** start MATERIAL FOR THIS TASK **
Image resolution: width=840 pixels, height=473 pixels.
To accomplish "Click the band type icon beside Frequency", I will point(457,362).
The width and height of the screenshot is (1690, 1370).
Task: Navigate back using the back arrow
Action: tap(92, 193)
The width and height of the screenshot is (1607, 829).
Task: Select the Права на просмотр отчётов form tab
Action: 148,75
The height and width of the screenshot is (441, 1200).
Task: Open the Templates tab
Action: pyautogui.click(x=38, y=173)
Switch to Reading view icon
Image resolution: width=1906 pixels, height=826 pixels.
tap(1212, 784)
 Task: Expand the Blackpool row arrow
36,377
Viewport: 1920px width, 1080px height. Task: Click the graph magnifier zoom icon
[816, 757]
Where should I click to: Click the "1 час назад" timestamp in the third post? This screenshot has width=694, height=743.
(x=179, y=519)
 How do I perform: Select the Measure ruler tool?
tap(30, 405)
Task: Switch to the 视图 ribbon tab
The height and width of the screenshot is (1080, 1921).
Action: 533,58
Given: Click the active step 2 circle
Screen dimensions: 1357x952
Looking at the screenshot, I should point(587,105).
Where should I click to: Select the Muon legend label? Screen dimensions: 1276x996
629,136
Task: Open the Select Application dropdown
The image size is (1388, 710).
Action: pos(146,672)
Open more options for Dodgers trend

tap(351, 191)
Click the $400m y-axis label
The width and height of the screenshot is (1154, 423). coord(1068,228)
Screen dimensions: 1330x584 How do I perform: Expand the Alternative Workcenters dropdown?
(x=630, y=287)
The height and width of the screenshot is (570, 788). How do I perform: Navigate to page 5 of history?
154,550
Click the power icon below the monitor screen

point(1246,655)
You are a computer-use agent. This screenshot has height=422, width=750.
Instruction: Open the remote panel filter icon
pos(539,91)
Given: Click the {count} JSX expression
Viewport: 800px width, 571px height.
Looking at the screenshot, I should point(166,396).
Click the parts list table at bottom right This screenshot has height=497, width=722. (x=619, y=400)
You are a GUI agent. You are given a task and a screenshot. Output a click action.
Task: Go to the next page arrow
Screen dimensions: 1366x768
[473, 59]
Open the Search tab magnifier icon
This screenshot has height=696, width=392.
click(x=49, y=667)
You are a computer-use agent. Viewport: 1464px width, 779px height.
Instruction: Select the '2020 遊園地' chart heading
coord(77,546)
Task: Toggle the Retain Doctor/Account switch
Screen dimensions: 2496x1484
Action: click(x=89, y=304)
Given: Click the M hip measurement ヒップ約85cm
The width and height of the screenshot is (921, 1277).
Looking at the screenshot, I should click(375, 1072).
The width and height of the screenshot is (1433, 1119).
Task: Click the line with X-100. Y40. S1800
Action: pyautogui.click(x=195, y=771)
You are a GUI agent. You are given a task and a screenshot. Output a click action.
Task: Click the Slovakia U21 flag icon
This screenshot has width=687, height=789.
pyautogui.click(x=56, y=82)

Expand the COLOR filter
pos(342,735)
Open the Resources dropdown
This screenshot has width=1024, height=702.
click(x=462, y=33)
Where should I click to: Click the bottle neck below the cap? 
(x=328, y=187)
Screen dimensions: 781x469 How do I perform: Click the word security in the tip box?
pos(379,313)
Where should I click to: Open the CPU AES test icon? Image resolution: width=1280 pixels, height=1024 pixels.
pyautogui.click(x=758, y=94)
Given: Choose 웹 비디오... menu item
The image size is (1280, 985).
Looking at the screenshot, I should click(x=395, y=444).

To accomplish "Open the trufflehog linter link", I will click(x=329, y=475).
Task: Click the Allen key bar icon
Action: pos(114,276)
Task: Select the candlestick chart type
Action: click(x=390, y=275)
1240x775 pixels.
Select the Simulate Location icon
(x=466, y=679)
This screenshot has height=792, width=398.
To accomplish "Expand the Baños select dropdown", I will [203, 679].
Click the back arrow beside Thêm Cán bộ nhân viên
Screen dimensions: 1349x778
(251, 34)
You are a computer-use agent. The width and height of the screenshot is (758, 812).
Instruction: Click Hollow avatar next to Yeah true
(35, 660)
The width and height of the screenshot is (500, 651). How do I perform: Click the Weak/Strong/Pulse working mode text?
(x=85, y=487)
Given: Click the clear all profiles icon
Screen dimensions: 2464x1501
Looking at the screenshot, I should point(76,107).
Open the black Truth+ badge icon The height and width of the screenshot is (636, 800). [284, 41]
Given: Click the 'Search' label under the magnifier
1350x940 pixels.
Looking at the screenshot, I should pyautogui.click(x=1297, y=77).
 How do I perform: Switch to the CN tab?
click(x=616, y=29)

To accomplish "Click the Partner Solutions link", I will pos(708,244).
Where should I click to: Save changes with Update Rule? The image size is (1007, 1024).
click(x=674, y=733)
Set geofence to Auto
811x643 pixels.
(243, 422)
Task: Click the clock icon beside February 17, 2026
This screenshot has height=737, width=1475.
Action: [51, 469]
** end MATERIAL FOR THIS TASK **
> _AIM OF THE EXERCISE_:
Reproduce all of the items above, swapping every "Given:" for "Goal:" and leaving everything else untouched.

> _EXERCISE RESPONSE_:
Image resolution: width=840 pixels, height=473 pixels.
To accomplish "Click the band type icon beside Frequency", I will point(457,362).
The width and height of the screenshot is (1690, 1370).
Task: Navigate back using the back arrow
Action: tap(92, 193)
The width and height of the screenshot is (1607, 829).
Task: Select the Права на просмотр отчётов form tab
Action: 148,75
The height and width of the screenshot is (441, 1200).
Task: Open the Templates tab
Action: pyautogui.click(x=38, y=173)
Switch to Reading view icon
Image resolution: width=1906 pixels, height=826 pixels.
tap(1212, 784)
 Task: Expand the Blackpool row arrow
36,377
Viewport: 1920px width, 1080px height. Task: Click the graph magnifier zoom icon
[816, 757]
Where should I click to: Click the "1 час назад" timestamp in the third post? This screenshot has width=694, height=743.
(x=179, y=519)
 How do I perform: Select the Measure ruler tool?
tap(30, 405)
Task: Switch to the 视图 ribbon tab
The height and width of the screenshot is (1080, 1921).
Action: 533,58
Goal: Click the active step 2 circle
Screen dimensions: 1357x952
Looking at the screenshot, I should point(587,105).
Where should I click to: Select the Muon legend label? Screen dimensions: 1276x996
629,136
Task: Open the Select Application dropdown
The image size is (1388, 710).
Action: pos(146,672)
Open more options for Dodgers trend

tap(351, 191)
Click the $400m y-axis label
The width and height of the screenshot is (1154, 423). coord(1068,228)
Screen dimensions: 1330x584 How do I perform: Expand the Alternative Workcenters dropdown?
(x=630, y=287)
The height and width of the screenshot is (570, 788). How do I perform: Navigate to page 5 of history?
154,550
Click the power icon below the monitor screen

point(1246,655)
You are a computer-use agent. This screenshot has height=422, width=750.
Instruction: Open the remote panel filter icon
pos(539,91)
Goal: Click the {count} JSX expression
Viewport: 800px width, 571px height.
Looking at the screenshot, I should point(166,396).
Click the parts list table at bottom right This screenshot has height=497, width=722. (x=619, y=400)
You are a GUI agent. You are given a task and a screenshot. Output a click action.
Task: Go to the next page arrow
Screen dimensions: 1366x768
[473, 59]
Open the Search tab magnifier icon
This screenshot has height=696, width=392.
click(x=49, y=667)
You are a computer-use agent. Viewport: 1464px width, 779px height.
Instruction: Select the '2020 遊園地' chart heading
coord(77,546)
Task: Toggle the Retain Doctor/Account switch
Screen dimensions: 2496x1484
Action: click(x=89, y=304)
Goal: Click the M hip measurement ヒップ約85cm
The width and height of the screenshot is (921, 1277).
Looking at the screenshot, I should click(375, 1072).
The width and height of the screenshot is (1433, 1119).
Task: Click the line with X-100. Y40. S1800
Action: pyautogui.click(x=195, y=771)
You are a GUI agent. You are given a task and a screenshot. Output a click action.
Task: Click the Slovakia U21 flag icon
This screenshot has width=687, height=789.
pyautogui.click(x=56, y=82)

Expand the COLOR filter
pos(342,735)
Open the Resources dropdown
This screenshot has width=1024, height=702.
click(x=462, y=33)
Where should I click to: Click the bottle neck below the cap? 
(x=328, y=187)
Screen dimensions: 781x469 How do I perform: Click the word security in the tip box?
pos(379,313)
Where should I click to: Open the CPU AES test icon? Image resolution: width=1280 pixels, height=1024 pixels.
pyautogui.click(x=758, y=94)
Goal: Choose 웹 비디오... menu item
The image size is (1280, 985).
Looking at the screenshot, I should click(x=395, y=444).

To accomplish "Open the trufflehog linter link", I will click(x=329, y=475).
Task: Click the Allen key bar icon
Action: pos(114,276)
Task: Select the candlestick chart type
Action: click(x=390, y=275)
1240x775 pixels.
Select the Simulate Location icon
(x=466, y=679)
This screenshot has height=792, width=398.
To accomplish "Expand the Baños select dropdown", I will [203, 679].
Click the back arrow beside Thêm Cán bộ nhân viên
Screen dimensions: 1349x778
(251, 34)
You are a computer-use agent. The width and height of the screenshot is (758, 812).
Instruction: Click Hollow avatar next to Yeah true
(35, 660)
The width and height of the screenshot is (500, 651). How do I perform: Click the Weak/Strong/Pulse working mode text?
(x=85, y=487)
Goal: Click the clear all profiles icon
Screen dimensions: 2464x1501
Looking at the screenshot, I should point(76,107).
Open the black Truth+ badge icon The height and width of the screenshot is (636, 800). [284, 41]
Goal: Click the 'Search' label under the magnifier
1350x940 pixels.
Looking at the screenshot, I should pyautogui.click(x=1297, y=77).
 How do I perform: Switch to the CN tab?
click(x=616, y=29)

To accomplish "Click the Partner Solutions link", I will pos(708,244).
Where should I click to: Save changes with Update Rule? The image size is (1007, 1024).
click(x=674, y=733)
Set geofence to Auto
811x643 pixels.
(243, 422)
Task: Click the clock icon beside February 17, 2026
This screenshot has height=737, width=1475.
Action: [51, 469]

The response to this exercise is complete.